Stored items:
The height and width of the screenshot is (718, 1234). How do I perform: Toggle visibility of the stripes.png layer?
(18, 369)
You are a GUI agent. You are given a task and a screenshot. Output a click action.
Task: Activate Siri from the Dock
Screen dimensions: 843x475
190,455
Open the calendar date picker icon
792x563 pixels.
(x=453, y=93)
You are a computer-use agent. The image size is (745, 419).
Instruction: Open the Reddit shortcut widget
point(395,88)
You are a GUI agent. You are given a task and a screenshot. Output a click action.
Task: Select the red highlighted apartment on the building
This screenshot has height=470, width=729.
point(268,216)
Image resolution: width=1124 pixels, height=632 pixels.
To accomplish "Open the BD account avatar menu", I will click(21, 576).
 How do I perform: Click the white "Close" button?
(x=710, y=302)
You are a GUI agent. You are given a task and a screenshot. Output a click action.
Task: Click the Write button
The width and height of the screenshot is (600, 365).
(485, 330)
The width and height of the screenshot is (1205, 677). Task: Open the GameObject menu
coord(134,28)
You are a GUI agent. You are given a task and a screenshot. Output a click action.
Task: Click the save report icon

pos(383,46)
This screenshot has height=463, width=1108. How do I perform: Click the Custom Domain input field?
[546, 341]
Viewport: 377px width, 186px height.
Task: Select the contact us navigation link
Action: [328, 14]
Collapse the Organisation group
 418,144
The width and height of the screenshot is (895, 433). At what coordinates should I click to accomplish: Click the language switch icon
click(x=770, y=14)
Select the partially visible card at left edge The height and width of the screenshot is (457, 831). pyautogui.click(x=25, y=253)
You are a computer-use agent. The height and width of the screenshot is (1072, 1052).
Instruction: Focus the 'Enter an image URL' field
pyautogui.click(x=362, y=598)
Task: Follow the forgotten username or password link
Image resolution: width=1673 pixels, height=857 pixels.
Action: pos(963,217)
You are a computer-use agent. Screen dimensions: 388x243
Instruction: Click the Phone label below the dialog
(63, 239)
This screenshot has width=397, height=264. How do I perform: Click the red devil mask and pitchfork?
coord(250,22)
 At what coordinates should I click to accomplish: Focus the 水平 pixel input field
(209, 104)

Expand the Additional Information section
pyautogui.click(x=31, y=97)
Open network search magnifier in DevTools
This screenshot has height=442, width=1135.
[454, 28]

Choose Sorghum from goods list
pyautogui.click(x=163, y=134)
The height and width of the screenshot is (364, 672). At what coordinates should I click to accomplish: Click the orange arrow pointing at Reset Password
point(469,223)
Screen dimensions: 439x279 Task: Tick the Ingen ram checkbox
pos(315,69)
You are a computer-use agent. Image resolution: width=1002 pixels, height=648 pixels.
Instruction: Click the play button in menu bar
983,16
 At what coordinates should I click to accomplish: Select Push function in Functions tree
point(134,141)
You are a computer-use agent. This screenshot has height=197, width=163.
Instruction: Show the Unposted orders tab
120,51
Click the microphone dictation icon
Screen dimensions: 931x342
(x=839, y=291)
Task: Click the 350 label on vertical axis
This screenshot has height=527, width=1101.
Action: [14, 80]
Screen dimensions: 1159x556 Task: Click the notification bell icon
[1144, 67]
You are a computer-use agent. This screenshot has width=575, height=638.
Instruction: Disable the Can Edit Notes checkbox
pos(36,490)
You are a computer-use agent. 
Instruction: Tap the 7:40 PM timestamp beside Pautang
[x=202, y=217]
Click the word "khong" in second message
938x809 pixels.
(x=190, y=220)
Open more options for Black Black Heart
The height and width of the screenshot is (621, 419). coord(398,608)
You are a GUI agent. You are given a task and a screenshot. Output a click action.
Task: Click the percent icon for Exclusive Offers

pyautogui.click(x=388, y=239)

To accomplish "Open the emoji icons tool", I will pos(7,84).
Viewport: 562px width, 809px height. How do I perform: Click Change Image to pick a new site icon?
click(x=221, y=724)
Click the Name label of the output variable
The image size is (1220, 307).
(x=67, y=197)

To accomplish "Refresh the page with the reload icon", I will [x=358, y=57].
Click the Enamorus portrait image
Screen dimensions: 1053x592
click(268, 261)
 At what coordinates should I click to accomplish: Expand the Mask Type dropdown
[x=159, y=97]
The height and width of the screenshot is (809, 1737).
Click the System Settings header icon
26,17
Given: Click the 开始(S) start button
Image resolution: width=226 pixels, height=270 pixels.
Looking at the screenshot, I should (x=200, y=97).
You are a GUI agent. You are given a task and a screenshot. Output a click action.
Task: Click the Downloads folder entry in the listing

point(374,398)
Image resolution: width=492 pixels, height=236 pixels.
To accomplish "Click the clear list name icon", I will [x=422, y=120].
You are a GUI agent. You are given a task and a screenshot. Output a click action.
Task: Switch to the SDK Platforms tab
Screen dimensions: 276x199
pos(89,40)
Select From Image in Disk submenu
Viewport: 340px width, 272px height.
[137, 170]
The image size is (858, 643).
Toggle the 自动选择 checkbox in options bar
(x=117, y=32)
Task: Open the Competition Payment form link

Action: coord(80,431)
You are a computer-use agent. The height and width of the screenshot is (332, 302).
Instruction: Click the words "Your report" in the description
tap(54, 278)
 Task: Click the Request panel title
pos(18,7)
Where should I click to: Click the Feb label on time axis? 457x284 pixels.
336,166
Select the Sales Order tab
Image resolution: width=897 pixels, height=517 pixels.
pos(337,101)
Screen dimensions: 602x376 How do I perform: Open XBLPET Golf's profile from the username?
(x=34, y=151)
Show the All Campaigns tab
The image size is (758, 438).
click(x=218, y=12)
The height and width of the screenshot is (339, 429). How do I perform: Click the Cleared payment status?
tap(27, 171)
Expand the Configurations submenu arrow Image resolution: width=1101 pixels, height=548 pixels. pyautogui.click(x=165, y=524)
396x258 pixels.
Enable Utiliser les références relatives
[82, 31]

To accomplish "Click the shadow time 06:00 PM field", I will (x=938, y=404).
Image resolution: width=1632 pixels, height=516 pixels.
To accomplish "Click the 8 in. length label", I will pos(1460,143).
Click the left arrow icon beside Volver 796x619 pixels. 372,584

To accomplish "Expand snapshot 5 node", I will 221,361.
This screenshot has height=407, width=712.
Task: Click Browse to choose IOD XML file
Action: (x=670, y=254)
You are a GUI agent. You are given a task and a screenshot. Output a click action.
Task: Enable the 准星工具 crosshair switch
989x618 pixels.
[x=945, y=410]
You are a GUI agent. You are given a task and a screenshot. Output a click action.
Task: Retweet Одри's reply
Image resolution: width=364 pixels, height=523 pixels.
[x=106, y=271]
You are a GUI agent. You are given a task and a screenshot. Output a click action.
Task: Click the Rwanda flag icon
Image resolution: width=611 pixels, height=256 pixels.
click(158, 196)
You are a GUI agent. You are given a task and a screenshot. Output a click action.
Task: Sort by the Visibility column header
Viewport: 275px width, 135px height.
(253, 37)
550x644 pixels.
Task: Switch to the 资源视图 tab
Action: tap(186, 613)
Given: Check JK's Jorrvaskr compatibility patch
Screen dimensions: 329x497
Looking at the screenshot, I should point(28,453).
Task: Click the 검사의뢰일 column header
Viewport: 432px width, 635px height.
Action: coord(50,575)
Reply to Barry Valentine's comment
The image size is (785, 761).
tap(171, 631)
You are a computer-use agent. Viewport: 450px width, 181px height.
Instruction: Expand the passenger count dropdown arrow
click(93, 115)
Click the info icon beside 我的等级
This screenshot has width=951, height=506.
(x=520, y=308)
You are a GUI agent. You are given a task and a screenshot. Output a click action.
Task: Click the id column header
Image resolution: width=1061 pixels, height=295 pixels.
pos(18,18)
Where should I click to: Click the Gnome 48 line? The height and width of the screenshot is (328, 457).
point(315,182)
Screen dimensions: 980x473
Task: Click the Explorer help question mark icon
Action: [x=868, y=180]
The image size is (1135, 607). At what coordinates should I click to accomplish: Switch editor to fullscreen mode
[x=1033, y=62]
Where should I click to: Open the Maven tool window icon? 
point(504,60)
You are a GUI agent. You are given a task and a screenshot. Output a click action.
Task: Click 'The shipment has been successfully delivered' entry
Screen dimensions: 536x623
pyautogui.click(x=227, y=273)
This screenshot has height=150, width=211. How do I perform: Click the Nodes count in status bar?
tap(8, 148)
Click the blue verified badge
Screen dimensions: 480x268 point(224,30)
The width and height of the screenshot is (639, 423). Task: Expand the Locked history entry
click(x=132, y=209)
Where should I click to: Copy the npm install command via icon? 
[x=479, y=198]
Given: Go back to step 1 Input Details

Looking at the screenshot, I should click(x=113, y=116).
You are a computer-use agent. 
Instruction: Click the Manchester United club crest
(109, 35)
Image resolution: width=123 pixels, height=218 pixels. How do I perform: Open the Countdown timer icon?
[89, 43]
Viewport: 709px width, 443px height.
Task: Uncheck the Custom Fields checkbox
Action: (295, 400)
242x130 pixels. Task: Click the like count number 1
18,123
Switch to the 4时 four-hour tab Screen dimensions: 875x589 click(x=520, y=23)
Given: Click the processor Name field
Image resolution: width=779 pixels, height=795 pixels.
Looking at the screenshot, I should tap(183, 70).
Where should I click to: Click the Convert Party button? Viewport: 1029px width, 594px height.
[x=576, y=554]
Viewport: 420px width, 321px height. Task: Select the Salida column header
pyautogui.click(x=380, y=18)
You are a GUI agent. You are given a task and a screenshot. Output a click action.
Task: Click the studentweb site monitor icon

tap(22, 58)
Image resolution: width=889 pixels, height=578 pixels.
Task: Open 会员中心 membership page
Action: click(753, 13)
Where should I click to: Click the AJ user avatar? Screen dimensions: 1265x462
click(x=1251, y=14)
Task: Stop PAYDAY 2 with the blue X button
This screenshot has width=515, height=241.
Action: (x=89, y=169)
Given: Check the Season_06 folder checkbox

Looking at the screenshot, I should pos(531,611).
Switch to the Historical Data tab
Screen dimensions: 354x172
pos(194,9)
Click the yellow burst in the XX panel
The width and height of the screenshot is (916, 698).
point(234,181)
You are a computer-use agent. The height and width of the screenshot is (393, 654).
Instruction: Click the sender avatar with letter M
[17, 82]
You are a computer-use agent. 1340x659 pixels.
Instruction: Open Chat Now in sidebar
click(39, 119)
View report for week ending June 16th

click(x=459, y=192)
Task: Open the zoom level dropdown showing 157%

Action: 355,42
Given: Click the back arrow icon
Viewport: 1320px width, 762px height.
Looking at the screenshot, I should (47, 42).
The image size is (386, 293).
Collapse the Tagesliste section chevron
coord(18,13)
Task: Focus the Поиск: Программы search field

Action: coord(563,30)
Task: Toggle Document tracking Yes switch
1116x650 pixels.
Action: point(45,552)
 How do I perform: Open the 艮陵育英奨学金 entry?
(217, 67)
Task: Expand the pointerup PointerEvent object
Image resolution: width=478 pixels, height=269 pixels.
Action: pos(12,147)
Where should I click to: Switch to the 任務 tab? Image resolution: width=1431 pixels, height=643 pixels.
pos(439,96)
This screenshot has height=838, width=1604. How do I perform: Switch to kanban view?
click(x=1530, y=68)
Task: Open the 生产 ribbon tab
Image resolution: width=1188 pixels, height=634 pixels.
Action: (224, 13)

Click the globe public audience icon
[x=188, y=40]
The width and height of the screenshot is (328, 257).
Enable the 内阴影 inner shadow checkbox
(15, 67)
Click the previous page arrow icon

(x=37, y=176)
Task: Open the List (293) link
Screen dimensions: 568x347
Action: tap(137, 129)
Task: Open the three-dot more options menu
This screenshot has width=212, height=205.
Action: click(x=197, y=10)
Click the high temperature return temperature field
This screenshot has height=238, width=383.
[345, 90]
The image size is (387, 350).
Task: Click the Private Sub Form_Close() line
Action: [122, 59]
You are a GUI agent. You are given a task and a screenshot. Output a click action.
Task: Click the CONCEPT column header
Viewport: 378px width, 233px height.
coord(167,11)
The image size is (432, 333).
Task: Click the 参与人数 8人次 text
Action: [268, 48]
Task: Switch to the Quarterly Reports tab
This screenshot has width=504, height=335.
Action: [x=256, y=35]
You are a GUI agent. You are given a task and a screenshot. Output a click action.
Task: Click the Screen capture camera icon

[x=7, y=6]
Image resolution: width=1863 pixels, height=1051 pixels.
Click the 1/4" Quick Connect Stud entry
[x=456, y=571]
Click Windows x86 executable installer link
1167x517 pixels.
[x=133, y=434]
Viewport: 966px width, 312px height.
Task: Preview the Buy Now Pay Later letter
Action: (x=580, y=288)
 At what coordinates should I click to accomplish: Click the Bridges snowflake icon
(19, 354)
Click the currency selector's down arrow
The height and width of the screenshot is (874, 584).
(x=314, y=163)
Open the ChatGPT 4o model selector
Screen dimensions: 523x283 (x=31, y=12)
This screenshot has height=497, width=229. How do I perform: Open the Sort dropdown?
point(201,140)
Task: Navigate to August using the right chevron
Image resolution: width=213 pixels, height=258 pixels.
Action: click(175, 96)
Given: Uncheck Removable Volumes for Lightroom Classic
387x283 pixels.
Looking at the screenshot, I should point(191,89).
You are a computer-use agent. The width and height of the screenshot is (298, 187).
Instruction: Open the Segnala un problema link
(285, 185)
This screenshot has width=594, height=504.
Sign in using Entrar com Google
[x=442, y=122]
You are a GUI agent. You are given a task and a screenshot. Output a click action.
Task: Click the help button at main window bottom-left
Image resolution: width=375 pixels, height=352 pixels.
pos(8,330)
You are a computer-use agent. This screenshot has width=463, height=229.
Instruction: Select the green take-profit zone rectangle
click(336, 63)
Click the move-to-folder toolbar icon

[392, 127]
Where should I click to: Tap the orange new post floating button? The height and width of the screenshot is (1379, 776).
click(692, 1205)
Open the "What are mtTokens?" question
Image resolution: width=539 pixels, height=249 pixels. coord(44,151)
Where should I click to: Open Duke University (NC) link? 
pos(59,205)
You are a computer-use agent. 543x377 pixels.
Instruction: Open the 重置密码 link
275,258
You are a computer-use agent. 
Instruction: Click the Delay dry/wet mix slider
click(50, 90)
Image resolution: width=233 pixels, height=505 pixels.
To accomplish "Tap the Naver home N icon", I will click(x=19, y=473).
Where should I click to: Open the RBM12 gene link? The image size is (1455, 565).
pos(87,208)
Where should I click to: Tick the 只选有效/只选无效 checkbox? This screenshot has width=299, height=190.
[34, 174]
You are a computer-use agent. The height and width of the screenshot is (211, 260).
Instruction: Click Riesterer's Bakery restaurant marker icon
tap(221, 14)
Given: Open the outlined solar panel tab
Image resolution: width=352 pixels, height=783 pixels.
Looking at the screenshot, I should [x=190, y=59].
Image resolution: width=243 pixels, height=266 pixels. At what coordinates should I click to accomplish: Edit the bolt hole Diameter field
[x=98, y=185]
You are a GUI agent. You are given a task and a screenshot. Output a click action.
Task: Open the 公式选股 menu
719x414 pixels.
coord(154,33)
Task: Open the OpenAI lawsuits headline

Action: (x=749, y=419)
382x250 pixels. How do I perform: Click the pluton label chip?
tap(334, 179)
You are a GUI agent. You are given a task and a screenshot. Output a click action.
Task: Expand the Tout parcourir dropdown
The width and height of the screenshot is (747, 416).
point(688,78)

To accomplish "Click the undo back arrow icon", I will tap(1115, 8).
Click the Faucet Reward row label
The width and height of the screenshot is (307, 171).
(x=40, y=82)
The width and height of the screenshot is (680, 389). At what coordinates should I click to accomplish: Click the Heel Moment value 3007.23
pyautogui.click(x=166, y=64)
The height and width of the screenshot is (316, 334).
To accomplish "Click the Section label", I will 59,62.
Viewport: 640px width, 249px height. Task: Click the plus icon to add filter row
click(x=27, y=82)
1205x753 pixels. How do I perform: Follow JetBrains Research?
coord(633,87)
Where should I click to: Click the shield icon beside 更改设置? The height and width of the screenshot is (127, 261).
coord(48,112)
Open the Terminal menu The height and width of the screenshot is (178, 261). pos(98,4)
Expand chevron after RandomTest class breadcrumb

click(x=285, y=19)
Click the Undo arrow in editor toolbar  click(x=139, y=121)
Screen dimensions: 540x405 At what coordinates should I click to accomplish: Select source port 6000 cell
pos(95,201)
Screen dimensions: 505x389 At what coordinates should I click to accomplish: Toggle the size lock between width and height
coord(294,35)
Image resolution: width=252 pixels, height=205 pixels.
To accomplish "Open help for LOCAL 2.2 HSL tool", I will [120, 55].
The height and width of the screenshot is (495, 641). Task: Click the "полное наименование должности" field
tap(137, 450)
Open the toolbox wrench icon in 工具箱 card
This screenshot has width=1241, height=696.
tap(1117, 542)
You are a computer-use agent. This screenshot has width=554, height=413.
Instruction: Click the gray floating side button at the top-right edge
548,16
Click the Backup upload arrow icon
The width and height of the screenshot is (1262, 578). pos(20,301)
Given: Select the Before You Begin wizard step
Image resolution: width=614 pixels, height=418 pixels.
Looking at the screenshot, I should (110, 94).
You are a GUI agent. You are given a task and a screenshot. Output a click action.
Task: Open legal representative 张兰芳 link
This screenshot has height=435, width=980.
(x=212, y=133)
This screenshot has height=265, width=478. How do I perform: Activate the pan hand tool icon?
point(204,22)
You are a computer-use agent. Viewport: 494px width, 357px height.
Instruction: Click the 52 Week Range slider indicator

● TASK TO COMPLETE
When the word "left" shows up in a line of the entries, pull that line out.

● FINISHED TASK
Select the partially visible card at left edge The height and width of the screenshot is (457, 831). pyautogui.click(x=25, y=253)
Click the left arrow icon beside Volver 796x619 pixels. 372,584
Task: Click the help button at main window bottom-left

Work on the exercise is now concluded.